Saudi Arabia believed that it was better to endure short-term pain to achieve a long-term gain. Saudi Arabia underestimated the resilience of the U.S. shale industry.
Saudi Arabia oil war policy is not working
The latest stability report of Saudi Arabia’s central bank indicated, “It is becoming apparent that non-OPEC producers are not as responsive to low oil prices as had been thought, at least in the short –run. The main impact has been to cut back down on developmental drilling on new oil wells, rather than slowing the flow of oil from existing wells. This requires more patience.”
An oil industry expert in Saudi Arabia said, “This policy hasn’t worked, and it will never work.”
Saudi Arabia’s policy is not working because U.S. shale producers found new ways to extract oil cheaper. Although the number of fields declined, the production output per field increased. Oil industry experts believed that U.S. shale producers will be able to reduce their costs by 45% this year.
At present, the WTI Crude Oil on the New York Mercantile Exchange is $44.17 per barrel and the Brent Crude on ICE Futures is $48.92 per barrel.

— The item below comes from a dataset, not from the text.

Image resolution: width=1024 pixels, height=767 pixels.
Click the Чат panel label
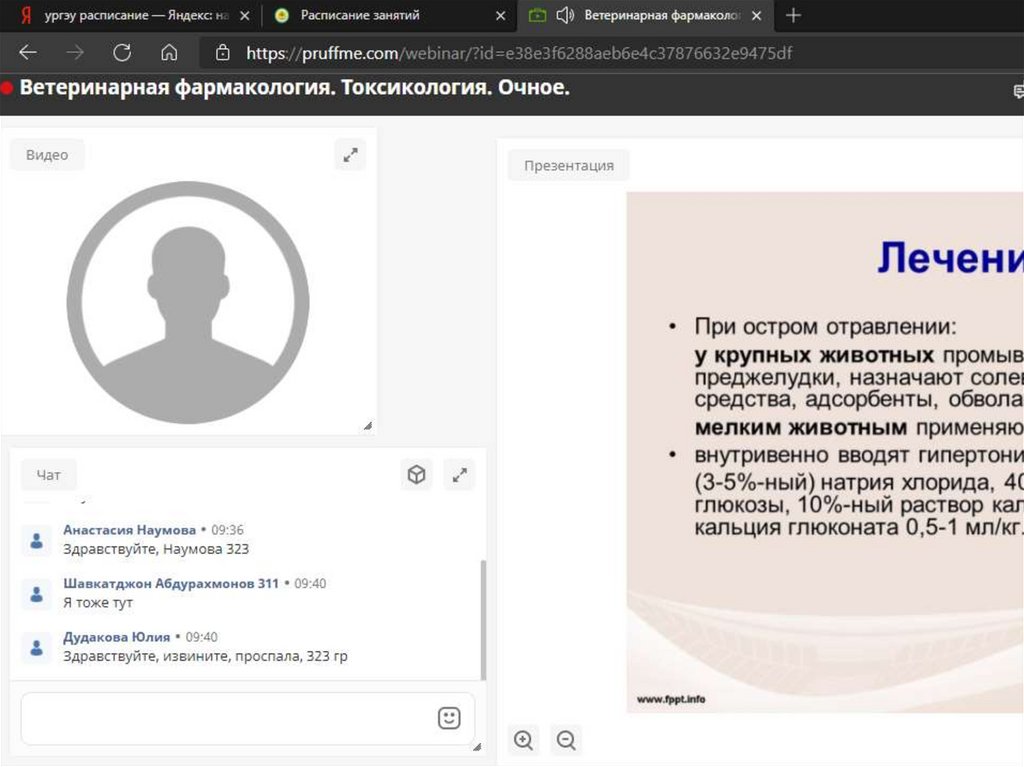coord(48,475)
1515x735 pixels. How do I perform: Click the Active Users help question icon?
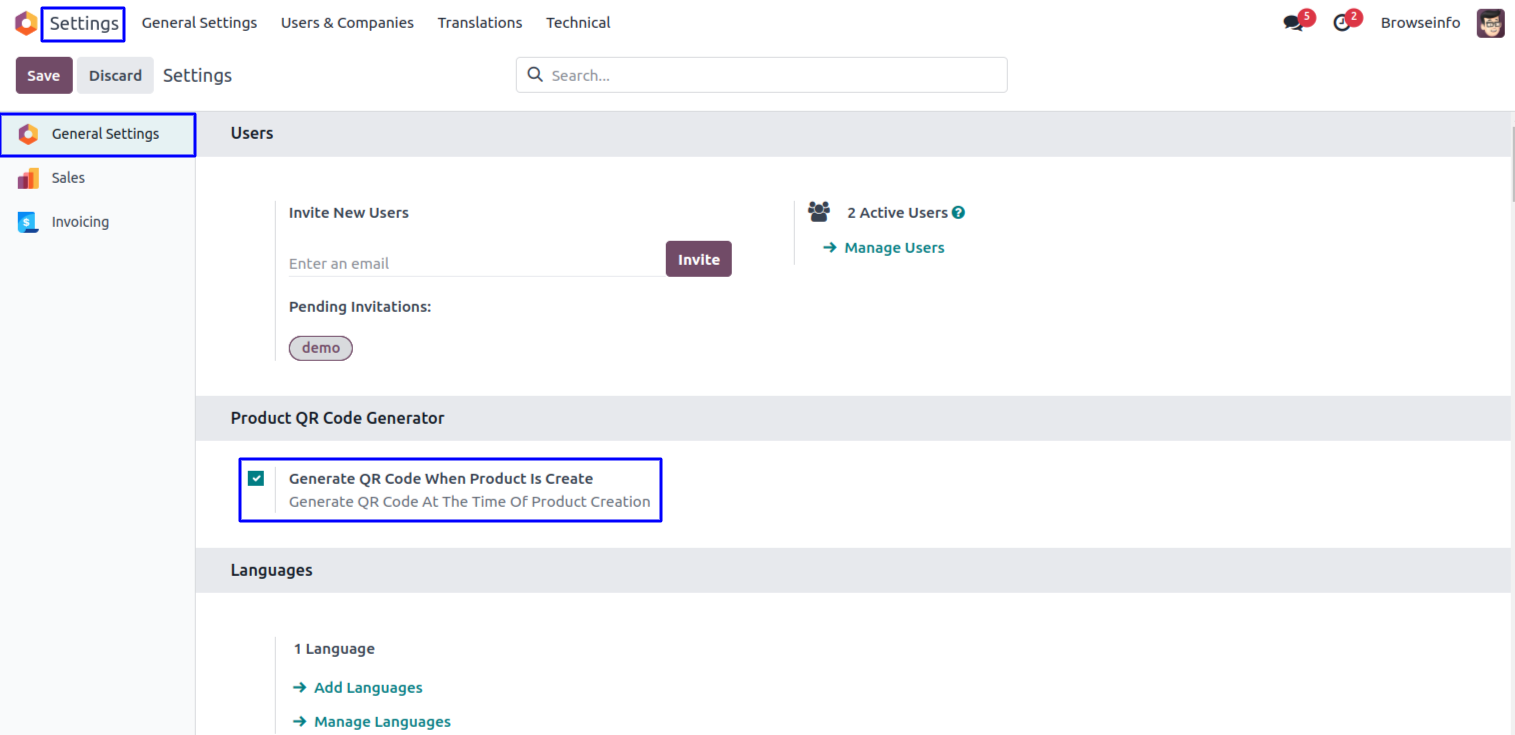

Saudi Arabia is experiencing budget deficit
Saudi Arabia’s economy is dependent on high oil prices. The Kingdom generates 80% of its revenue from the oil industry. The oil-rich country is now experiencing a budget deficit due to the declining oil prices and increasing military spending.
The budget deficit prompted Saudi Arabia to run down its foreign currency reserves by almost $62 billion this year and borrowed $4 billion from local banks last months. Saudi Arabia’s budget deficit is estimated to be around 20% of GDP this year.
Saudi Arabia intends to $27 billion by selling bonds, a sign that it is hurting from the economic oil war with the United States. It needs deep pockets to achieve its objective.